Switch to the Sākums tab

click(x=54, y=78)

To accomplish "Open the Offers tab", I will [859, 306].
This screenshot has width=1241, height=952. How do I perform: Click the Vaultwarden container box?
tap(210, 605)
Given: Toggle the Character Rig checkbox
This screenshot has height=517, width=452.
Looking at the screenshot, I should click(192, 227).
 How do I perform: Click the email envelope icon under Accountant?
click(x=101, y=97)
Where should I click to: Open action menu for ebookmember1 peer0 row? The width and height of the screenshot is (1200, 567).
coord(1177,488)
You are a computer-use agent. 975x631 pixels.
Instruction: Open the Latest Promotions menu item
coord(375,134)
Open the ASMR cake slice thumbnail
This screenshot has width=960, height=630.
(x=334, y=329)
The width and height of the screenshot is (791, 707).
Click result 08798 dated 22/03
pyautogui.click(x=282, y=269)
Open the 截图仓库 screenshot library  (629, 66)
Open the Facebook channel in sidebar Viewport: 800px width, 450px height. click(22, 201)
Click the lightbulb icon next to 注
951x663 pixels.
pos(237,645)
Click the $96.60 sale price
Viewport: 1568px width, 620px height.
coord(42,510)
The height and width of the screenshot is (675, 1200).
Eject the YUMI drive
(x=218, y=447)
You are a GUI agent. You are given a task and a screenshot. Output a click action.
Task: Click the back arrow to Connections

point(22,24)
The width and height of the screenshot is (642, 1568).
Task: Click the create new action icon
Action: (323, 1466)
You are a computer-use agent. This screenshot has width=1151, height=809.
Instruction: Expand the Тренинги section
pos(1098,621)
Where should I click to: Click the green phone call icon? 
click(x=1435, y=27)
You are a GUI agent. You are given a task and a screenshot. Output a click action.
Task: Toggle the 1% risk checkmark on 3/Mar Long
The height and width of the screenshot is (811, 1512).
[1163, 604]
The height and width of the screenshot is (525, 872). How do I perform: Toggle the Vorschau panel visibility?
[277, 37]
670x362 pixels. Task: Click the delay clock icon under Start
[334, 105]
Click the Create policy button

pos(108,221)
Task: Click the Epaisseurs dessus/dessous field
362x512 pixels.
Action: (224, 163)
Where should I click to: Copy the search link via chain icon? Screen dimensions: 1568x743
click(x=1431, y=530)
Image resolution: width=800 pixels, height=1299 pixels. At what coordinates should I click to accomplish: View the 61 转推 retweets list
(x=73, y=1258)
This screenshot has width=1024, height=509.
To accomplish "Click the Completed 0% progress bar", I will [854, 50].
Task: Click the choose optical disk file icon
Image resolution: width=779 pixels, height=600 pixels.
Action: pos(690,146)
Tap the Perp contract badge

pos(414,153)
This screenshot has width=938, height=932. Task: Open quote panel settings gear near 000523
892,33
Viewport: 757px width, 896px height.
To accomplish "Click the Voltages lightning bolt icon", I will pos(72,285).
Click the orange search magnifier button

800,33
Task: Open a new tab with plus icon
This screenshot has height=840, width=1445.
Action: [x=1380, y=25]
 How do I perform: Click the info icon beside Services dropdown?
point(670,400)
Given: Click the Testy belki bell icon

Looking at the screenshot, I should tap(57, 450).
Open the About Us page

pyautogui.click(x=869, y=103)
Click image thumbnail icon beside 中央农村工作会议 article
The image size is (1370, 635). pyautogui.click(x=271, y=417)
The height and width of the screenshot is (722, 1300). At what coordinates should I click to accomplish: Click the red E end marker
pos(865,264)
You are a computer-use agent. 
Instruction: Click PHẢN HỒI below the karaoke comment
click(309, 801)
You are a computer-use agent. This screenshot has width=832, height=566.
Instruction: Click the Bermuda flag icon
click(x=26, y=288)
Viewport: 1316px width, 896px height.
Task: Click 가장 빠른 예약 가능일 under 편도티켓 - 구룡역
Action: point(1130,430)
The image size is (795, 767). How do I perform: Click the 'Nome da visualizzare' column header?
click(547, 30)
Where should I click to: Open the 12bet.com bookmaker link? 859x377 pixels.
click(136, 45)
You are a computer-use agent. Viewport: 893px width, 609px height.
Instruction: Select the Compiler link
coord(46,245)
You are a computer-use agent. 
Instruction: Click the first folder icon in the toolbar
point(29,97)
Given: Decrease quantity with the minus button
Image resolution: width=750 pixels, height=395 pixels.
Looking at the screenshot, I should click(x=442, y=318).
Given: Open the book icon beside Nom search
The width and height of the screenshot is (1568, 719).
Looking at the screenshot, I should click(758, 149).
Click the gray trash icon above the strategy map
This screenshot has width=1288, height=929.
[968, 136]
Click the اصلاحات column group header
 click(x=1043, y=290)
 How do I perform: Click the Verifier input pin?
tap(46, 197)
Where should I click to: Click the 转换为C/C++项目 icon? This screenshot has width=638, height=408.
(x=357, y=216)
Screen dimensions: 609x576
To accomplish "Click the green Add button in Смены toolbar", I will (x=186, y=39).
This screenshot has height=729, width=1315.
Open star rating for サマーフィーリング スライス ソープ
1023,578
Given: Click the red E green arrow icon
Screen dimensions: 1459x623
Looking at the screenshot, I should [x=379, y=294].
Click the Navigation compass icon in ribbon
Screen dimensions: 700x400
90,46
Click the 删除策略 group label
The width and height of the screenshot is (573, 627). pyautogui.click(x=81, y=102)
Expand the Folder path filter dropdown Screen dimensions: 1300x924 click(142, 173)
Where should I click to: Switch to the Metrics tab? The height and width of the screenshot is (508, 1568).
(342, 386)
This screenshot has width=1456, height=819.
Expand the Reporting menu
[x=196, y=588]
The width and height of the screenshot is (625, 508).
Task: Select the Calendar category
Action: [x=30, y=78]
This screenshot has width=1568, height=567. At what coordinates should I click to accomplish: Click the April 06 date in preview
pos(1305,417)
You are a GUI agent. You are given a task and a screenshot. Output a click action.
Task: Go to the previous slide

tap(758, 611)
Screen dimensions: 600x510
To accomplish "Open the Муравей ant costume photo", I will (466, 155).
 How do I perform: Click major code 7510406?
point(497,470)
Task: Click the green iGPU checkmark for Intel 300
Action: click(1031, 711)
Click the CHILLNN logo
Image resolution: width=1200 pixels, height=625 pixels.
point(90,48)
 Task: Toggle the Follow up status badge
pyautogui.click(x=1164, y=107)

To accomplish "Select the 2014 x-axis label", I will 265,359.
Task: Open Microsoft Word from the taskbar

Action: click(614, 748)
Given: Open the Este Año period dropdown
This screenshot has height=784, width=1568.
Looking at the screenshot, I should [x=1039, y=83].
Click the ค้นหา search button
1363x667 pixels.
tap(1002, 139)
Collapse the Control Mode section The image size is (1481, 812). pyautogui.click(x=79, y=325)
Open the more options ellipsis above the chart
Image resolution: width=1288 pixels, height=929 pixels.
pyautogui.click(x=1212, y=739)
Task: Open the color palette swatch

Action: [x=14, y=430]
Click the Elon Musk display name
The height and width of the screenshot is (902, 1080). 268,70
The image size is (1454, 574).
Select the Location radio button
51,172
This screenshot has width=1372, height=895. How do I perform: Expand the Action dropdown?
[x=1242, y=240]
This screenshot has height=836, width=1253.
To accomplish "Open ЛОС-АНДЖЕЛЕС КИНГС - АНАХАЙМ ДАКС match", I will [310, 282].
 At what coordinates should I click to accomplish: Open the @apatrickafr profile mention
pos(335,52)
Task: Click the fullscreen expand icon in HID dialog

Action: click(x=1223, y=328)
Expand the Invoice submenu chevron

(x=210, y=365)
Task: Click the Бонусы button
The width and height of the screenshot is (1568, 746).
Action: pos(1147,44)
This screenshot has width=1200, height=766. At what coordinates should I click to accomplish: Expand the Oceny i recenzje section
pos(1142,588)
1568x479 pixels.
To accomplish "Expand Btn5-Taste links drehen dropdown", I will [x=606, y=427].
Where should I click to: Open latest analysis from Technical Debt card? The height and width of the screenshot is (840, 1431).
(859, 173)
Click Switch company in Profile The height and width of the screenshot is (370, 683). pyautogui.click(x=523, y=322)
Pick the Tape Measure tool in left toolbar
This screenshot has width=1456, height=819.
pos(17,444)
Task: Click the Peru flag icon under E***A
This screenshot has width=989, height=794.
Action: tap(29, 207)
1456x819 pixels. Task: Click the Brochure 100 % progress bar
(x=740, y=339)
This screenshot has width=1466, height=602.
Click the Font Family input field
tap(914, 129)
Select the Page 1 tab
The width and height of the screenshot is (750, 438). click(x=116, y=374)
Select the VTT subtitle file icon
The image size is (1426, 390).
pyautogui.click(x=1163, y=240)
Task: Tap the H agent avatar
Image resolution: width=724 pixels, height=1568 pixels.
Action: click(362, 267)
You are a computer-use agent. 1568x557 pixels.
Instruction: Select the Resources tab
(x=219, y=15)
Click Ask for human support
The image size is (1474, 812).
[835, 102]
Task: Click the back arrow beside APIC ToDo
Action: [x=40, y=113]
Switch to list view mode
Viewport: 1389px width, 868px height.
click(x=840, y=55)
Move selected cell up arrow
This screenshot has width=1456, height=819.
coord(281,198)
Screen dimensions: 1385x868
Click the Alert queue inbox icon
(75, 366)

========

**GIVEN REQUEST**
Arrange the records from the line with "Where should I click to: Open action" to the line with "coord(42,510)" as a Markdown table with two columns, Row and Text. Give each line a row number and leave out blank lines.

**PROBLEM SOLUTION**
| Row | Text |
|---|---|
| 1 | Where should I click to: Open action menu for ebookmember1 peer0 row? The width and height of the screenshot is (1200, 567). |
| 2 | coord(1177,488) |
| 3 | You are a computer-use agent. 975x631 pixels. |
| 4 | Instruction: Open the Latest Promotions menu item |
| 5 | coord(375,134) |
| 6 | Open the ASMR cake slice thumbnail |
| 7 | This screenshot has width=960, height=630. |
| 8 | (x=334, y=329) |
| 9 | The width and height of the screenshot is (791, 707). |
| 10 | Click result 08798 dated 22/03 |
| 11 | pyautogui.click(x=282, y=269) |
| 12 | Open the 截图仓库 screenshot library  (629, 66) |
| 13 | Open the Facebook channel in sidebar Viewport: 800px width, 450px height. click(22, 201) |
| 14 | Click the lightbulb icon next to 注 |
| 15 | 951x663 pixels. |
| 16 | pos(237,645) |
| 17 | Click the $96.60 sale price |
| 18 | Viewport: 1568px width, 620px height. |
| 19 | coord(42,510) |